Extracted records:
BEGIN
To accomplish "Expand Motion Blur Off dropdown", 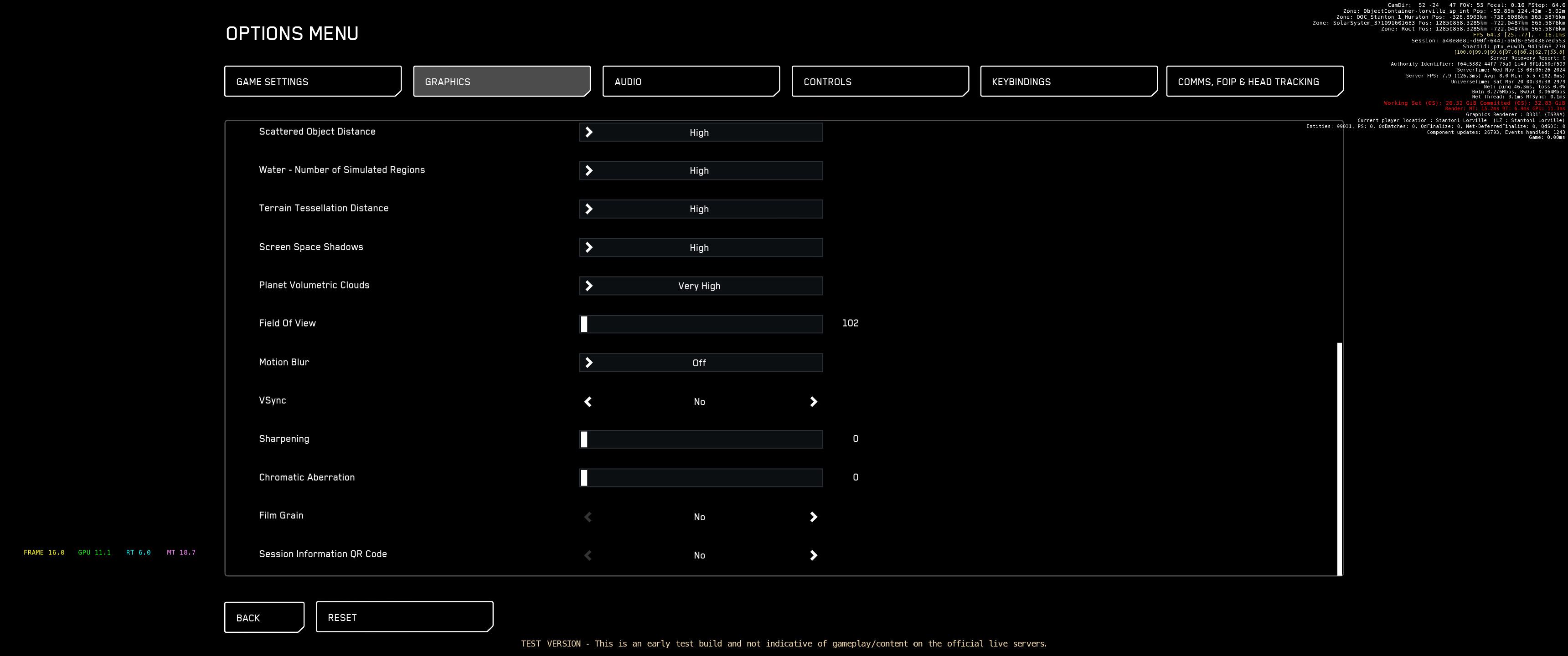I will pyautogui.click(x=700, y=363).
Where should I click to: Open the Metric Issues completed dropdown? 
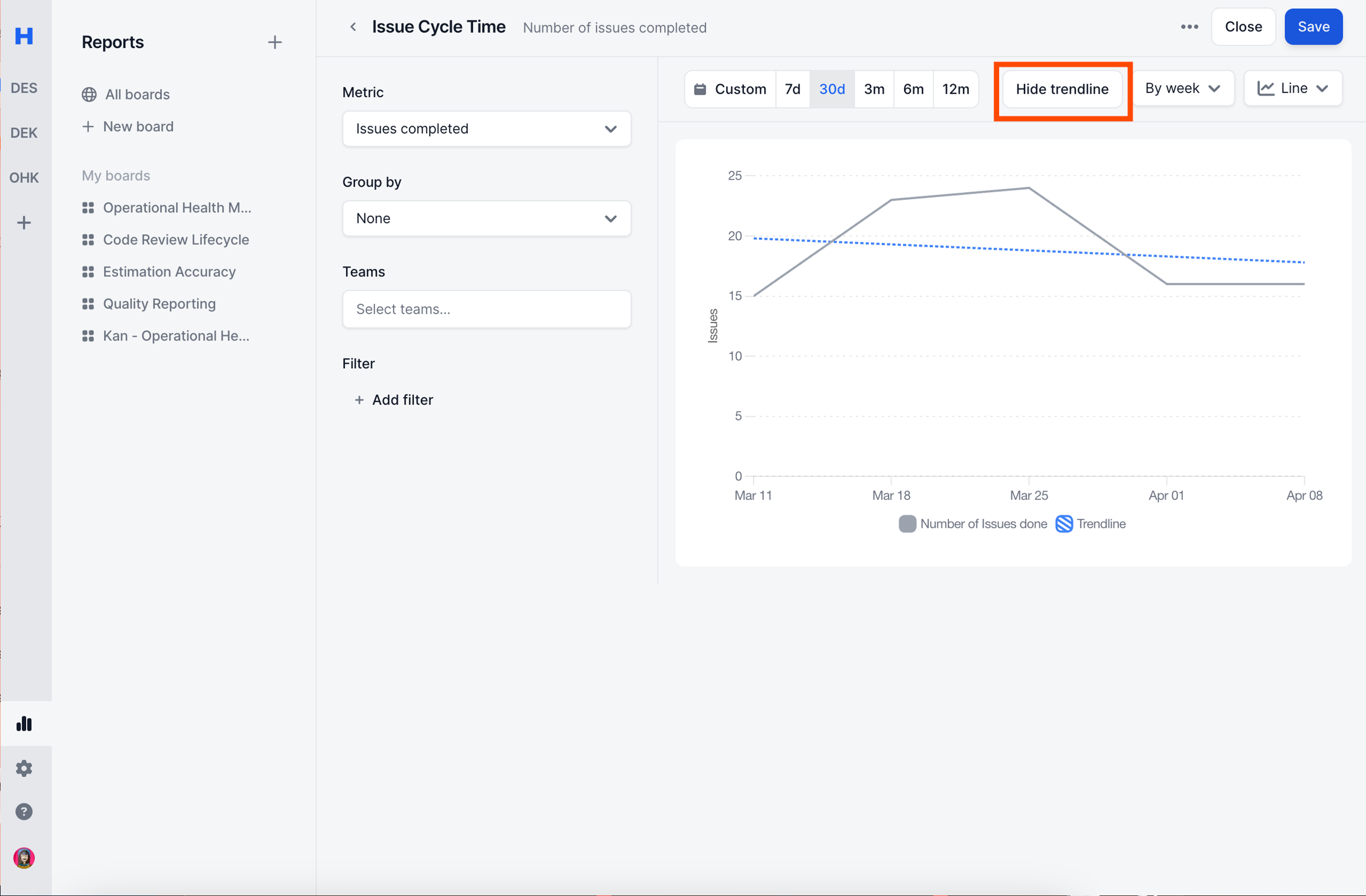point(486,129)
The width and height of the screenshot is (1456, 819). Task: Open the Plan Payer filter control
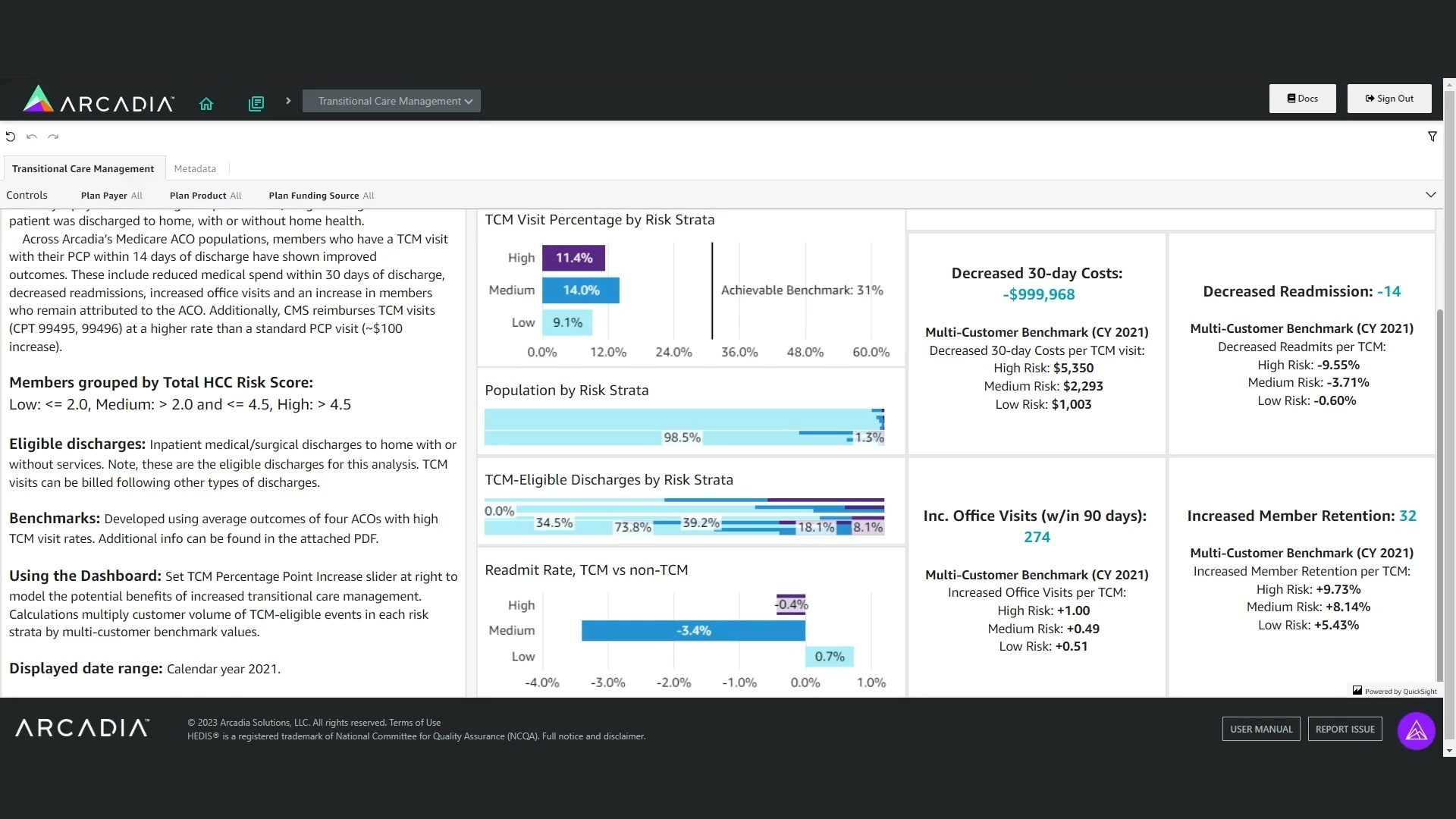[x=111, y=196]

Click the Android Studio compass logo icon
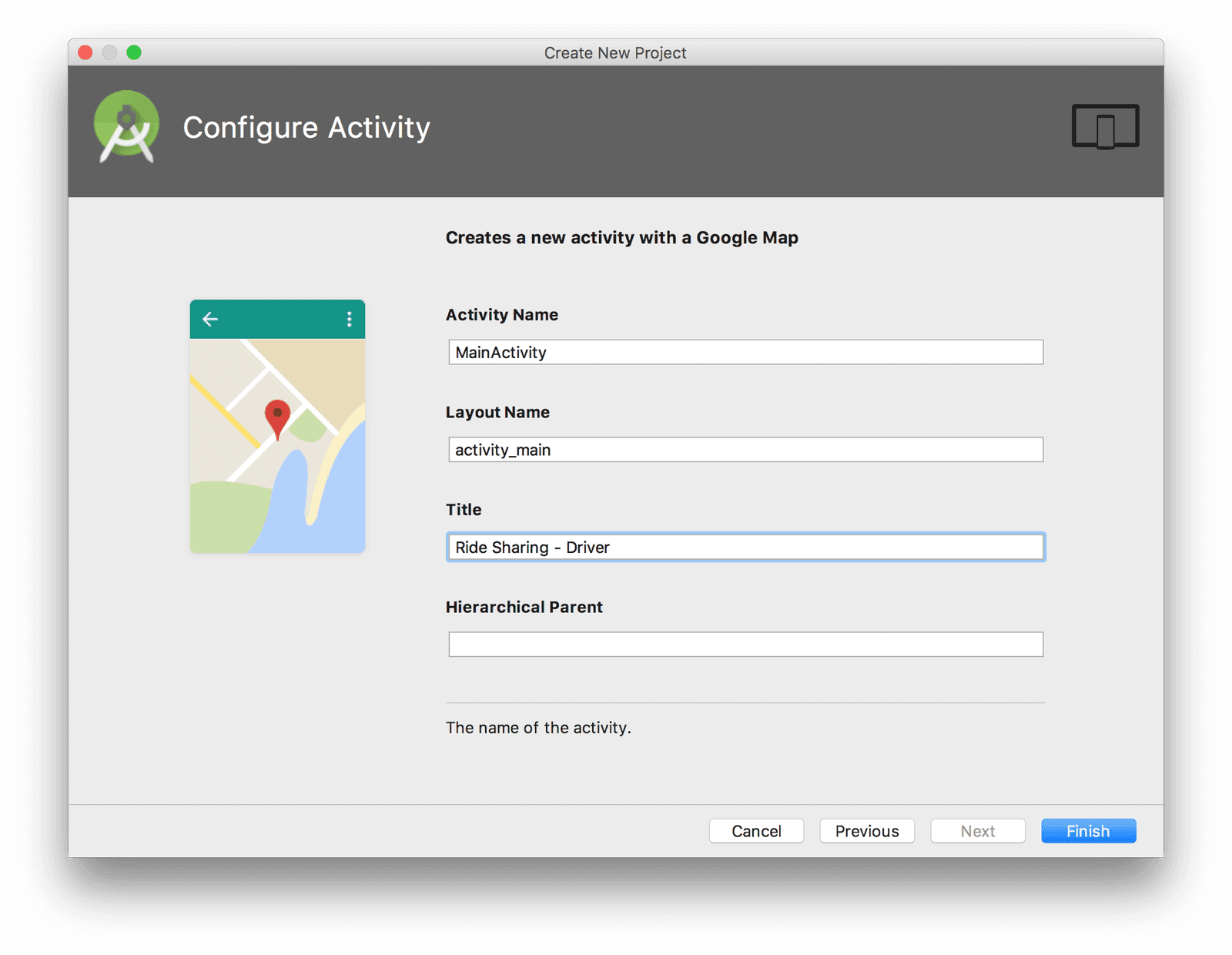pyautogui.click(x=126, y=126)
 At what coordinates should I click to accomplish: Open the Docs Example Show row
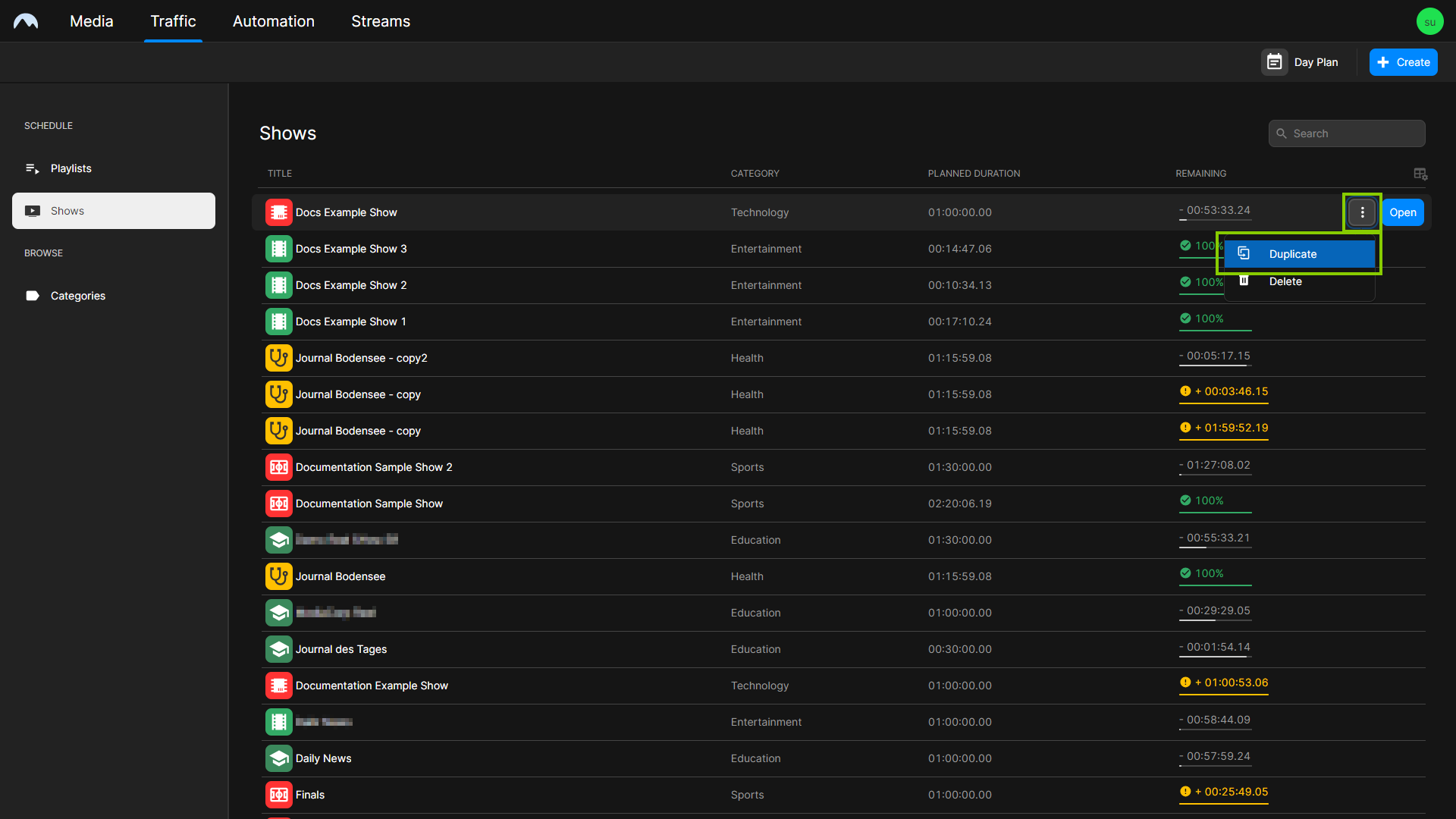[1402, 212]
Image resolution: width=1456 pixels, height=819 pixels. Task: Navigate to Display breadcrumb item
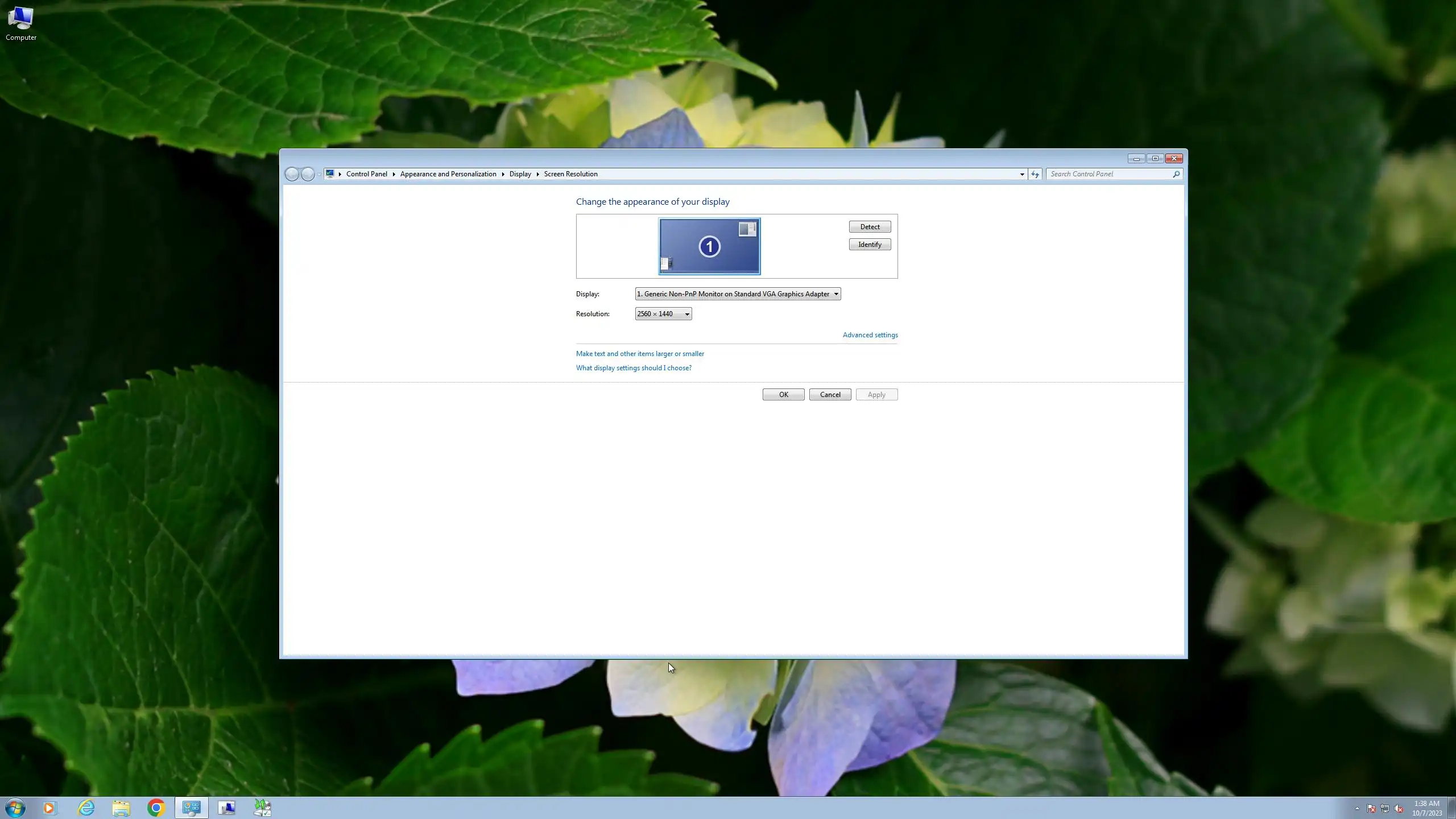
END
Directions for this task: Please transcribe, with no additions, the lines starting at the one that contains "At what coordinates" and running through the last line of the entries, inclusive. Leave the pictures out.

Written response:
 At what coordinates should I click to accomplish: Open the Docs Example Show row
[1402, 212]
Image resolution: width=1456 pixels, height=819 pixels. Task: Navigate to Display breadcrumb item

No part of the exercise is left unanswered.